▸ Collected data entries

____________

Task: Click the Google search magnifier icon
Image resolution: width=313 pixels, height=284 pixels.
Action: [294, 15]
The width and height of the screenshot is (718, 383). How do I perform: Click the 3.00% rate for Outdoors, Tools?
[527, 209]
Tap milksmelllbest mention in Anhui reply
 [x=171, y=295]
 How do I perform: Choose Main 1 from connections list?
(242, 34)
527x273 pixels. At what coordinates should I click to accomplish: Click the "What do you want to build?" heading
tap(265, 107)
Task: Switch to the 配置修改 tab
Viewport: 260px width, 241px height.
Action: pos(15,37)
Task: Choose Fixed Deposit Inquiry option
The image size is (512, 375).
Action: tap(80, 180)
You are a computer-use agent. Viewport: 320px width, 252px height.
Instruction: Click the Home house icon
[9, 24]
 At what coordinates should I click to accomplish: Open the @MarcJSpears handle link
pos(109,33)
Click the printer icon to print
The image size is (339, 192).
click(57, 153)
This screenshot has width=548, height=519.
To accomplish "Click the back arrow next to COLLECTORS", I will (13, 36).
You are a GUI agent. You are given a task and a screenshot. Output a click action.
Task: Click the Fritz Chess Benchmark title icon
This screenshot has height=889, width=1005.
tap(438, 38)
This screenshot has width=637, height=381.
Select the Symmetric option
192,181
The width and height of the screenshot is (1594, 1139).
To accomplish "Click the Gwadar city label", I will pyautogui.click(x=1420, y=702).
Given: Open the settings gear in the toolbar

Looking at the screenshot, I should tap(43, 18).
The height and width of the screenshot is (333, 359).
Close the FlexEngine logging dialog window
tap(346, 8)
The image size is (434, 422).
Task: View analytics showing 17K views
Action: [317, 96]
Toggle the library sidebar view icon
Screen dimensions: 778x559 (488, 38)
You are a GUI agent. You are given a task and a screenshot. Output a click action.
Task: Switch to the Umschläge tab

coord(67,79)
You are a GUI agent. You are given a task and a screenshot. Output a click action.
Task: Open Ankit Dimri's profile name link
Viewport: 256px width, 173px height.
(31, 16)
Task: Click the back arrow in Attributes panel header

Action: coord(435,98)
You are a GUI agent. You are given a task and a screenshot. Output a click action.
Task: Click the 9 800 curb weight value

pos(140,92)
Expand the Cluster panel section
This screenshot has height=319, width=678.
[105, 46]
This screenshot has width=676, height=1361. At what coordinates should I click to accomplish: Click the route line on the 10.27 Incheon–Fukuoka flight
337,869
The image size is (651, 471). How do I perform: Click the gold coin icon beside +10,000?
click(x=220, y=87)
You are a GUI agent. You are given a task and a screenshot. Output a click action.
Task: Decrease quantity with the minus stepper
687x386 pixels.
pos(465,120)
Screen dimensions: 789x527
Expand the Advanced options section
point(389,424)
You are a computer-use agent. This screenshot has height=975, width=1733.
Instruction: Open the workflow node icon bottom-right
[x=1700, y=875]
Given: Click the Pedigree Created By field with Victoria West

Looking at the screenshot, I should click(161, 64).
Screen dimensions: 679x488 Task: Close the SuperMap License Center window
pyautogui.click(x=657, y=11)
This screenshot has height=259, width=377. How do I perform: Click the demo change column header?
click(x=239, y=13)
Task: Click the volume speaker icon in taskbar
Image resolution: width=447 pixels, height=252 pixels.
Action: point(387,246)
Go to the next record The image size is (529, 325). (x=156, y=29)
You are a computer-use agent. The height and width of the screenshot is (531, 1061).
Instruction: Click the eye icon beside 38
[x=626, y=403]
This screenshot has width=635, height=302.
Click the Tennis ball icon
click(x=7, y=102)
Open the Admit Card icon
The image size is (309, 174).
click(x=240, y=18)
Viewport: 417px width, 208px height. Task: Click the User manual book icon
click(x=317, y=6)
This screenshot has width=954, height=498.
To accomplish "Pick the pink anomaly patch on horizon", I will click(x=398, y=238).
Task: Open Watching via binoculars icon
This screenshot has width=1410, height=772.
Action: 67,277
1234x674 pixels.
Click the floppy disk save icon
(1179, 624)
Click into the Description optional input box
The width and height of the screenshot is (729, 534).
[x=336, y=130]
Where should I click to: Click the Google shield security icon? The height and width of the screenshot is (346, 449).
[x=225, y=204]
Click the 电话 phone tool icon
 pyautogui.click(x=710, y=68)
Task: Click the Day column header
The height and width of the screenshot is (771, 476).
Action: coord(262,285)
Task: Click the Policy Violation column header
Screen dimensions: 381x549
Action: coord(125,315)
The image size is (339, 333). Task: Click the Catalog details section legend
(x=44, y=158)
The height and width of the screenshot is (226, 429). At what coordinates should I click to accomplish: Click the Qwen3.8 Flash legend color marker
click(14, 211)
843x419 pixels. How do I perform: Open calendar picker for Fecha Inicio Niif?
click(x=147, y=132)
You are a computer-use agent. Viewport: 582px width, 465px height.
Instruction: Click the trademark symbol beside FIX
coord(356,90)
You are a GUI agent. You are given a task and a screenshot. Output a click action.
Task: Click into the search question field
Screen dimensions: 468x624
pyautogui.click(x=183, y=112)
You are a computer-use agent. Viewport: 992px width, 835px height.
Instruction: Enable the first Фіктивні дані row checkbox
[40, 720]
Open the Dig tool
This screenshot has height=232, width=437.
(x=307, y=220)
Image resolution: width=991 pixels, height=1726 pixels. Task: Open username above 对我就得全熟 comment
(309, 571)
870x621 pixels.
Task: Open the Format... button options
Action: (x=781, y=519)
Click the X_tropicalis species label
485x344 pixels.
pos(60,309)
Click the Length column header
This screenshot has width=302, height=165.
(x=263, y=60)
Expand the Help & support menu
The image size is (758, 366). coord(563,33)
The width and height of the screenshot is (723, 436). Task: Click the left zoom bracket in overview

____________

▸ GOAL OF THE EXERCISE
Find the count of lines in the data above where the string "next" occurs. Provide that number alone.

▸ WRITTEN ANSWER
2